Damiel shook his head. The men looked around for something to light the sock, and after a few seconds of cursing and patting their pockets Petranker glanced back at Oberhauser’s body. He searched through the man’s bloody clothes until he found something: a silver cigarette lighter.

“You okay with this?”

Damiel knew exactly what he meant. When the gasoline was ignited, the tank would blast apart and shrapnel would shred everything. Men on the other side of the camp would be knocked off their feet and an explosion, like a smoky exclamation point, would rise gently into the sky.

“I’m ready,” he said.

Once again, it is important to remember that Lubizec was a place without hope or mercy, and because none of the prisoners expected to survive the escape we shouldn’t view Damiel or Petranker as either heroic or fatalistic. They were just being realistic and they acted accordingly.
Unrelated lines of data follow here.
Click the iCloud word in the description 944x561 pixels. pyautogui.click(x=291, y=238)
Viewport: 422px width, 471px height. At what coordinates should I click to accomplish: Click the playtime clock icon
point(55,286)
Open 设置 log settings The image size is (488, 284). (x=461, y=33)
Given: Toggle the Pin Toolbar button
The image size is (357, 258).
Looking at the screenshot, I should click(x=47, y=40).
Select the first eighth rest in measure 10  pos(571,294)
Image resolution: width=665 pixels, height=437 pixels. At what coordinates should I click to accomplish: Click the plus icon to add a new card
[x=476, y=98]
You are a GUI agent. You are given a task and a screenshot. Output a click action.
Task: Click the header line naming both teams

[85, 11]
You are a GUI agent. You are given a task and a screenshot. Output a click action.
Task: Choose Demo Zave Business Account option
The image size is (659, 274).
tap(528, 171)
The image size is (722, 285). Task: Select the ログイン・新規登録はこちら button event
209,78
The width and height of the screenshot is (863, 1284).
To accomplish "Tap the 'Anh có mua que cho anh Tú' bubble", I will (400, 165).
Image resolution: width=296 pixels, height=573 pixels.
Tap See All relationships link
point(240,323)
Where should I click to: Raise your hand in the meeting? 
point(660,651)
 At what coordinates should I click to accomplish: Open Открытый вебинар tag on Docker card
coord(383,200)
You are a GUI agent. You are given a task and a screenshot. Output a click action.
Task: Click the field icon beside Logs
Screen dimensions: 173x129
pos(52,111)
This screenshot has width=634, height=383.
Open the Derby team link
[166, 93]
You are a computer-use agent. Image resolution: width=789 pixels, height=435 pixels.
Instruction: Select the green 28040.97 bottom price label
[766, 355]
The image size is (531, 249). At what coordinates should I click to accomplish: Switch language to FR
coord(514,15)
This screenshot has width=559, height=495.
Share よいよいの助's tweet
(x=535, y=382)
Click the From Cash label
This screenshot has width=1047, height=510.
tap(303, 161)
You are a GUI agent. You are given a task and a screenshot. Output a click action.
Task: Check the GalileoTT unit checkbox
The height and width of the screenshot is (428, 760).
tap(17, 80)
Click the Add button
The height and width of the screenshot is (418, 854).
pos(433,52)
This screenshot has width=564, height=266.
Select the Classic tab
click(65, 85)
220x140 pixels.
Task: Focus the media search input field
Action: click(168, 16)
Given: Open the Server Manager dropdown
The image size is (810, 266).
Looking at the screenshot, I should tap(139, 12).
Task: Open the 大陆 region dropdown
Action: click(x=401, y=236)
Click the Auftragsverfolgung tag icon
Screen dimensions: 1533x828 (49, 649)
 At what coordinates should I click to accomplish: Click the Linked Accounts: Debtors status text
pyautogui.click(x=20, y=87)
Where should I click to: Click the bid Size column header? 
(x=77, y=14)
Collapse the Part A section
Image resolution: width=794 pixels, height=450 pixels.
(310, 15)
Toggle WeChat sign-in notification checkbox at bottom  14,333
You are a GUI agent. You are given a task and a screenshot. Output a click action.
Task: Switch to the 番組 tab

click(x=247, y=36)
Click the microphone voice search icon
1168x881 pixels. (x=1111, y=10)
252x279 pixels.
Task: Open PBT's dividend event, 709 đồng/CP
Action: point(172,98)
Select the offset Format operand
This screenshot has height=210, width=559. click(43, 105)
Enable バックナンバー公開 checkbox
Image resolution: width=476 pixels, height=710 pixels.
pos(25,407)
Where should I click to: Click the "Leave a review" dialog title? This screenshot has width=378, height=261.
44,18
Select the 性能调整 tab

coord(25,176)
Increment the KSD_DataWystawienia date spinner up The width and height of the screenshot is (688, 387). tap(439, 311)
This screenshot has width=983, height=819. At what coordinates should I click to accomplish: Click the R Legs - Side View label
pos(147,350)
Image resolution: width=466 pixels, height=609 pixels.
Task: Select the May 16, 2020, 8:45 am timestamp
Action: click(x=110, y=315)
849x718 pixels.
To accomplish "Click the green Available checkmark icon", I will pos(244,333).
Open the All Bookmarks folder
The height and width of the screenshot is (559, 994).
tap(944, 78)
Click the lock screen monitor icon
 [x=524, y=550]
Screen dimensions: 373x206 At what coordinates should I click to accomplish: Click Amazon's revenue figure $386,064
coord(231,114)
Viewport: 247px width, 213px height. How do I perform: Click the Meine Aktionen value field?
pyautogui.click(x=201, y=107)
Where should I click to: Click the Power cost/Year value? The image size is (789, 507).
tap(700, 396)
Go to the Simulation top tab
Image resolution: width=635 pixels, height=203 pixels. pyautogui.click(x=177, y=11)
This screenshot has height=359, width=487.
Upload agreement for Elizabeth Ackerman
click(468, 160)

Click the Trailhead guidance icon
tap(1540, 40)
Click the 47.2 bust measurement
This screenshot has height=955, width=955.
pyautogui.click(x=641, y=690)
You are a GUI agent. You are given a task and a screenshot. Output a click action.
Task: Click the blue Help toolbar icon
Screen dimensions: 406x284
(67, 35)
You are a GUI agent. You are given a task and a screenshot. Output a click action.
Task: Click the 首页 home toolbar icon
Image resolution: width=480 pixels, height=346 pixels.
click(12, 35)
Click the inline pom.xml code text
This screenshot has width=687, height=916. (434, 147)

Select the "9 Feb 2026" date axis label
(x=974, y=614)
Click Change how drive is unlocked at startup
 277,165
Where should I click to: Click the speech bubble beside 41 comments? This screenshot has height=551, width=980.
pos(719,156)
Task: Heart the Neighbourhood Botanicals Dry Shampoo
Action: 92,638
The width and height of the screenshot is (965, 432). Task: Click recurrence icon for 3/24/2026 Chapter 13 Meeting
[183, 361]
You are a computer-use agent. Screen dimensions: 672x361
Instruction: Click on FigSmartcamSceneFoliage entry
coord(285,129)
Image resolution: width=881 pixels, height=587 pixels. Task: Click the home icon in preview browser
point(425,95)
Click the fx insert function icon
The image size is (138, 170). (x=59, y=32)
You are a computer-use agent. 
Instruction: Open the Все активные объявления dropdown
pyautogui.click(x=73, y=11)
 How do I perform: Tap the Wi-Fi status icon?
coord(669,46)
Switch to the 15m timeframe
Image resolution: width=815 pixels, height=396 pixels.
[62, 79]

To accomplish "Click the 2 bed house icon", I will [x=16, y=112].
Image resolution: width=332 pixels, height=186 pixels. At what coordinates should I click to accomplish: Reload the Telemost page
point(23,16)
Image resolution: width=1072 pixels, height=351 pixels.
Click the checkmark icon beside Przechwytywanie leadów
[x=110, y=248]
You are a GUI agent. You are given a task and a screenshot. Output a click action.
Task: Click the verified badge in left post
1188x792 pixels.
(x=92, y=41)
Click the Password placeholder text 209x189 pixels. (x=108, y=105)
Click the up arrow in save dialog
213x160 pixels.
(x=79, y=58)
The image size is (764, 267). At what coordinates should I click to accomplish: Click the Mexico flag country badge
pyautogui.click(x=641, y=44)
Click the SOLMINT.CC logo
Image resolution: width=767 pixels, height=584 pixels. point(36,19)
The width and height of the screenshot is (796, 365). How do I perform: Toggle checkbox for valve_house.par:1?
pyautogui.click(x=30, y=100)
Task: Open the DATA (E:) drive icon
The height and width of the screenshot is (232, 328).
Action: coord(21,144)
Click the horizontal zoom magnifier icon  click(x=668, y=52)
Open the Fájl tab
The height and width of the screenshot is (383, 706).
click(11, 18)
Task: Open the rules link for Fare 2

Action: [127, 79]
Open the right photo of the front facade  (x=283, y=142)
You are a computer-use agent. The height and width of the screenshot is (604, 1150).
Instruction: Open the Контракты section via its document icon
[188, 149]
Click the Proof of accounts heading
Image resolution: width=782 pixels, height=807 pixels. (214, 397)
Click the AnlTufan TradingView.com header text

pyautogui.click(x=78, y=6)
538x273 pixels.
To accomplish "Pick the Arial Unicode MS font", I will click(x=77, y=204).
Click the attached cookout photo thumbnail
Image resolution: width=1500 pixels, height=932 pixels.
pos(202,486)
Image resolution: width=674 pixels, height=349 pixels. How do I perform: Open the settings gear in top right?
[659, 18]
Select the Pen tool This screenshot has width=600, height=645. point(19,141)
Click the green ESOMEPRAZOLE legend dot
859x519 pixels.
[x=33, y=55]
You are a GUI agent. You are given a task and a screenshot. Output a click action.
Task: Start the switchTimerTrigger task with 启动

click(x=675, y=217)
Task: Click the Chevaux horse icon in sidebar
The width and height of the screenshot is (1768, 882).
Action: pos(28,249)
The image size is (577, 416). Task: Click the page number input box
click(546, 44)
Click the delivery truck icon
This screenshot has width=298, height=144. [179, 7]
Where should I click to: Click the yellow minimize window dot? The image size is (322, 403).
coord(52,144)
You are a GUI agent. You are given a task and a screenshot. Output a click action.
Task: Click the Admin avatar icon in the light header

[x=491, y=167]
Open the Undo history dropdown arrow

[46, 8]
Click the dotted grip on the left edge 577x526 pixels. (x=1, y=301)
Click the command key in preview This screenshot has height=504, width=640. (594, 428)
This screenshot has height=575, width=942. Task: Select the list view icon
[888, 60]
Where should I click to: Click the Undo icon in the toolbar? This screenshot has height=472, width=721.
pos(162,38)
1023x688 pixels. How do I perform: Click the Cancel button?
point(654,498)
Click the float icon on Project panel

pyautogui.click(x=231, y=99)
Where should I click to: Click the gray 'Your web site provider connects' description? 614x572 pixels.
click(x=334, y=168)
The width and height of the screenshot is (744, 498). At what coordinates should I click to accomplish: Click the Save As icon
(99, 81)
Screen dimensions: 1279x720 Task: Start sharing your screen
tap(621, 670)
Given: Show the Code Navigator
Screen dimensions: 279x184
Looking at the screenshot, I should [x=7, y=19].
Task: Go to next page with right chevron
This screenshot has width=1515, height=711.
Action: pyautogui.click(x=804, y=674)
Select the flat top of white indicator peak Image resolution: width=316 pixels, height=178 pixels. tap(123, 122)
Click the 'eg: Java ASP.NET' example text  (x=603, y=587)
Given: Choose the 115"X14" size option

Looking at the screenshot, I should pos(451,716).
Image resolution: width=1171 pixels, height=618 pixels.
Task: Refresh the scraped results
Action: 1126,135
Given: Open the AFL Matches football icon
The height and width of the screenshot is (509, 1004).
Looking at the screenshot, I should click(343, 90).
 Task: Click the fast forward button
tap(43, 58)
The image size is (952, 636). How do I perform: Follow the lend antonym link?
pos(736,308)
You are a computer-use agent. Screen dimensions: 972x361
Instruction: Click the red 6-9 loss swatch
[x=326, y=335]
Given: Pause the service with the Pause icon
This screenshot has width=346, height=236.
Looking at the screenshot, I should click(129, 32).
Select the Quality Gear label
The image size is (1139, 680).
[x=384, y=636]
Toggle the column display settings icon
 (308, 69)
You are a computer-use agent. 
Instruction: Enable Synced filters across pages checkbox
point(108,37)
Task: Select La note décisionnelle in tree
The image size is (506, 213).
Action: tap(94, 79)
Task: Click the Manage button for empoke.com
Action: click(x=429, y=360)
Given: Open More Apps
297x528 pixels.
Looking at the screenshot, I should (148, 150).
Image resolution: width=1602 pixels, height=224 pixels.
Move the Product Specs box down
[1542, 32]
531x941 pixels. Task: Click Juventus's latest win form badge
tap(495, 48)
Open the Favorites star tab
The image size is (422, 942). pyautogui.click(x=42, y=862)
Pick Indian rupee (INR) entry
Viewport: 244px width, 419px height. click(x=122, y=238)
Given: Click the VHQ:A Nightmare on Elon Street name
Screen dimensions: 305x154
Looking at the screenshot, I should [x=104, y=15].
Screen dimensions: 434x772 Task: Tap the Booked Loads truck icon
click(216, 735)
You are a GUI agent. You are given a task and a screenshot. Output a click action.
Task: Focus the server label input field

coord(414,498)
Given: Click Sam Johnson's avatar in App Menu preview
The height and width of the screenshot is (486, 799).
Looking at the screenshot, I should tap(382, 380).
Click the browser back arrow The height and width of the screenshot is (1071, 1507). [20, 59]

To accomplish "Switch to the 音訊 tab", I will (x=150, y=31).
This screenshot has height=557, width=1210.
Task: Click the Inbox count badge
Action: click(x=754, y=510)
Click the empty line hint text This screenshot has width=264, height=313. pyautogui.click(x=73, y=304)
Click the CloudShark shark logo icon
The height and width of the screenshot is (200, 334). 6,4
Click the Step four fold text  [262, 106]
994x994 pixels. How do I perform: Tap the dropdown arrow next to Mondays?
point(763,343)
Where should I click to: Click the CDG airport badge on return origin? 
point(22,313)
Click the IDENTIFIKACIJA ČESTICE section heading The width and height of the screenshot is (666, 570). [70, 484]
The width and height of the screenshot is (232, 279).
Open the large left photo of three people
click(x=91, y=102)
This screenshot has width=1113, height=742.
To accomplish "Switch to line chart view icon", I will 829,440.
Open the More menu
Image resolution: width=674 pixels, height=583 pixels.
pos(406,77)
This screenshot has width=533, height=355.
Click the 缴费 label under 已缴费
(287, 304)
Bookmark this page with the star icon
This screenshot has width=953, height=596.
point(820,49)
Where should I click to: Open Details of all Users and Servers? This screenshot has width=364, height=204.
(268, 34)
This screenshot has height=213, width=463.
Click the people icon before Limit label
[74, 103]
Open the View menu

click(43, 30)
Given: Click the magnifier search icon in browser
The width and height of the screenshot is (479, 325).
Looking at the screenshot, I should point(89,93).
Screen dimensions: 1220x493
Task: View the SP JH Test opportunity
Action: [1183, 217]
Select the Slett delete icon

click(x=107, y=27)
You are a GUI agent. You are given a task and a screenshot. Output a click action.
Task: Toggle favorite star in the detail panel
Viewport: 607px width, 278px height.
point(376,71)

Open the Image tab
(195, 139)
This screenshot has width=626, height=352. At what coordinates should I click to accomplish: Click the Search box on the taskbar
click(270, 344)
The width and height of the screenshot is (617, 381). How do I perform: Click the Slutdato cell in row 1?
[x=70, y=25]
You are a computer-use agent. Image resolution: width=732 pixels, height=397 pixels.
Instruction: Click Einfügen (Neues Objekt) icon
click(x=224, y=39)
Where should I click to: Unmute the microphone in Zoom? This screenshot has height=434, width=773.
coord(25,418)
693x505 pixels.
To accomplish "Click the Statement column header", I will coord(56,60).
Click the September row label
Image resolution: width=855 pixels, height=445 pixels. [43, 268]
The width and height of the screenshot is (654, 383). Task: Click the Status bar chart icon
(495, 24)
In an interview that was conducted in 1988, Damiel looks down at his gnarled hands and says about this moment, “It wasn’t that I wanted to die. Who does? If I was killed in an explosion, so be it. If I was shot, so be it. Sure I wanted more minutes of life, everyone wants such things, but I thought my body would be on the Roasts that night. We all did. And if I died in an explosion or if I died later at the hands of the SS, what did I care? Dead is dead. It was a matter of
how
I died, not if.”

Avrom Petranker flicked the thumbwheel of the cigarette lighter. A few weak sparks appeared in the dark. He tried again and again, but still nothing. He shook it next to his ear.

“Damn it.”

When asked about this in 1988, Dov Damiel smiles. “Ironic, no? A fire is eating the warehouses of Lubizec but we can’t light a stupid sock.”

The two men stood there and watched five more guards run towards Zurich. All of the prisoners were ordered over the loudspeaker to scoop snow into buckets and toss it onto the blaze. The machine guns slowed down and the searchlights were no longer making wild figure eights over the camp. It was during this time that a shaft of milky brightness cut over their heads and landed on the Road to Heaven just behind them. Damiel and Petranker weren’t in this beam but it was close enough to lift the darkness around them. Damiel saw the instrument panel on the engine and there, hanging above the keyhole of the ignition switch, was a little box with a white skull painted on it. He snapped it open and found a key tethered to a chain. The searchlight flicked away and the air around him was again doused with night. Damiel felt the instrument panel like a blind man until a little notched slot appeared under his fingertip. He pushed in the key. It clicked home.

“Stand back!” he yelled.

When he turned his wrist, the engine shook to life. The ground beneath his feet began to vibrate as pistons and valves clattered faster and faster. The moving parts inside the engine block were still bathed in oil but it was only a matter of time before the greased metal parts would shriek against each other and then, when this happened, everything would seize up. The whole crankcase would be torn up, destroyed.

“Do you have the clippers?” Damiel shouted over the noise.

Petranker nodded and they ran for the barbed-wire fence.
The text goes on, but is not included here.